If you have a [N x M] array and a [R x S x T] array, the output product becomes [N x M x R x S x T]. This can be done with nested for loops:
function C = OuterProduct(A, B) % version 1
sizeA = size(A);
sizeB = size(B);
C = zeros([sizeA, sizeB]);
if ndims(A) == 2 && ndims(B) == 2
for b2 = 1:sizeB(2)
for b1 = 1:sizeB(1)
for a2 = 1:sizeA(2)
for a1 = 1:sizeA(1)
C(a1, a2, b1, b2) = A(a1, a2) * B(b1, b2);
end
end
end
end
else
error('Not implemented yet.');
end
end
Is this correct so far? This is a primitive approach and it can be improved with respect to run-time. But this is a proof of concept yet.

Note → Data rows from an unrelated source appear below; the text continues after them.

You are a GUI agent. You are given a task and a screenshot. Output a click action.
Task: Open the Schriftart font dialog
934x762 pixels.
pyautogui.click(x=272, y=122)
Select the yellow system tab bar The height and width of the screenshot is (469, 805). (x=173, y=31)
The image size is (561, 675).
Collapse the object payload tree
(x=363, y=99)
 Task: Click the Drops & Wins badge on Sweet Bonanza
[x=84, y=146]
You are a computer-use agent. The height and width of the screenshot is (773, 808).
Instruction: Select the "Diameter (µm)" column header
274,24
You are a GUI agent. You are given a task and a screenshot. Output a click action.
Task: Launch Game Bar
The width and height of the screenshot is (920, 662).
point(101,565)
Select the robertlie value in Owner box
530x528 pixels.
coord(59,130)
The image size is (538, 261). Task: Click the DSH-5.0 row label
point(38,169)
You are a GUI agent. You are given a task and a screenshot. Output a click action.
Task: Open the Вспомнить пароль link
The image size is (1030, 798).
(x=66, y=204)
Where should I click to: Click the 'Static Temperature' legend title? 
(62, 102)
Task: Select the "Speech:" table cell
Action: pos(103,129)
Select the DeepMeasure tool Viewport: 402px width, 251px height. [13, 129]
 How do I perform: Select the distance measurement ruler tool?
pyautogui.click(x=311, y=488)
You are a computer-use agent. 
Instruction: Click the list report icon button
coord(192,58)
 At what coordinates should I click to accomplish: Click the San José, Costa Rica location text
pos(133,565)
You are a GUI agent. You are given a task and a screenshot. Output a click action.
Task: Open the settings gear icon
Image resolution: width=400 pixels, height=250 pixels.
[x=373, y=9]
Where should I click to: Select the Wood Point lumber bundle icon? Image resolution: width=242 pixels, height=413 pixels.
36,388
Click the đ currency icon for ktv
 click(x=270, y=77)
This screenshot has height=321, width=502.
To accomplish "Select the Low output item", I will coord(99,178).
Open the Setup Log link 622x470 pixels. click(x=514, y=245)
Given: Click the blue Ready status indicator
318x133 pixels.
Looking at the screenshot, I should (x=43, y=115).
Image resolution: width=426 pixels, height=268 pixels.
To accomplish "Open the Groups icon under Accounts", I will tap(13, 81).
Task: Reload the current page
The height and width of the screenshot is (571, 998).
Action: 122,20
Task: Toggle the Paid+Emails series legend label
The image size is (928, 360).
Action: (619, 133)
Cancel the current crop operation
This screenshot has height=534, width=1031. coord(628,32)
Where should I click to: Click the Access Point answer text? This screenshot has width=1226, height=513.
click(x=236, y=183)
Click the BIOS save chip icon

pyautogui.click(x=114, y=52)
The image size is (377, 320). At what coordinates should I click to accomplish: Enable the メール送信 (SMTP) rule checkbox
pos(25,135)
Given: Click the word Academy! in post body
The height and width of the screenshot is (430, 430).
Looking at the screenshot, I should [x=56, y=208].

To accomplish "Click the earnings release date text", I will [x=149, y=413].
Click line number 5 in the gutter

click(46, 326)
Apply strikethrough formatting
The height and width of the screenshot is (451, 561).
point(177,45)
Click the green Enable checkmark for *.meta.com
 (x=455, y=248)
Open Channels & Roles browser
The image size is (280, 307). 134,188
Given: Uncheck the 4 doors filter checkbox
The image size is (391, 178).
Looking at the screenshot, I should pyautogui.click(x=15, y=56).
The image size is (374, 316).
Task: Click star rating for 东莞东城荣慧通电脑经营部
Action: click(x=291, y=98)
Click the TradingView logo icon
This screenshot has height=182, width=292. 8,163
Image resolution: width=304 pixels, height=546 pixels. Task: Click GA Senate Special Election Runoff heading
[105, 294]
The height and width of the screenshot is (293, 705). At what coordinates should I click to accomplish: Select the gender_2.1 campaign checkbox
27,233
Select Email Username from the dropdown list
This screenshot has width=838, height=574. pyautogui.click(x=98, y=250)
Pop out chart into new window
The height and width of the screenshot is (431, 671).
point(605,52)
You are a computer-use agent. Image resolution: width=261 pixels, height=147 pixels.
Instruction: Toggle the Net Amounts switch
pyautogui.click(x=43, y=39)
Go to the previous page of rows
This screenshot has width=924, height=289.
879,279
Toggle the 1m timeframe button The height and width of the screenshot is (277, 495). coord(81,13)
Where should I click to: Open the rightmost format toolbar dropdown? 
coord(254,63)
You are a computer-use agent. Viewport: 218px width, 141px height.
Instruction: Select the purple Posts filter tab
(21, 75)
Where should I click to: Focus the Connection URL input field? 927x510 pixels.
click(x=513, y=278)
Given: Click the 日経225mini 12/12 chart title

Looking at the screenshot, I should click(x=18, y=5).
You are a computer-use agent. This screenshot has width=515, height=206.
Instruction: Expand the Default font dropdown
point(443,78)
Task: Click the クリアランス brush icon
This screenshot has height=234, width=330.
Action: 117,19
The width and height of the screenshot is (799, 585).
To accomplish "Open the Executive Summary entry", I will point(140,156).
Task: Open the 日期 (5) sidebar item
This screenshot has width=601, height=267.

Now an improvement:
function C = OuterProduct(A, B) % version 2
sizeA = size(A);
sizeB = size(B);
C = zeros([sizeA, sizeB]);
if ndims(A) == 2 && ndims(B) == 2
for b2 = 1:sizeB(2)
for b1 = 1:sizeB(1)
%for a2 = 1:sizeA(2)
% for a1 = 1:sizeA(1)
C(:, :, b1, b2) = A * B(b1, b2);
% end
%end
end
end
else
error('Not implemented yet.');
end
end
A general solution is still ugly:
function C = OuterProduct(A, B) % version 3
C = zeros([size(A), size(B)]);
q = ndims(A) + 1;
index = cell(1, q);
index(1:q-1) = {':'}; % A cell as index vector of dynamic length
for k = 1:numel(B)
index{q} = k; % Linear index for elements of B
C(index{:}) = A * B(k);
end
end
Nicer and faster with bsxfun or the modern automatic expanding and the elementwise product:
function C = OuterProduct(A, B) % version 4
C = A .* reshape(B, [ones(1, ndims(A)), size(B)]);
% Matlab < R2016b:
% C = bsxfun(@times, A, reshape(B, [ones(1, ndims(A)), size(B)]))
end
Note: There is no reason to reshape A also:
AA = reshape(A, [size(A), ones(1, ndims(B))])
size(A)
size(AA) % Has still the same size!
Trailing dimensions of length 1 are ignored in Matlab.
Alternatively (see Matt J's solution):
function C = OuterProduct(A, B) % version 5
C = reshape(A(:) * B(:).', [size(A), size(B)]);
end
I love Matlab for the last two versions.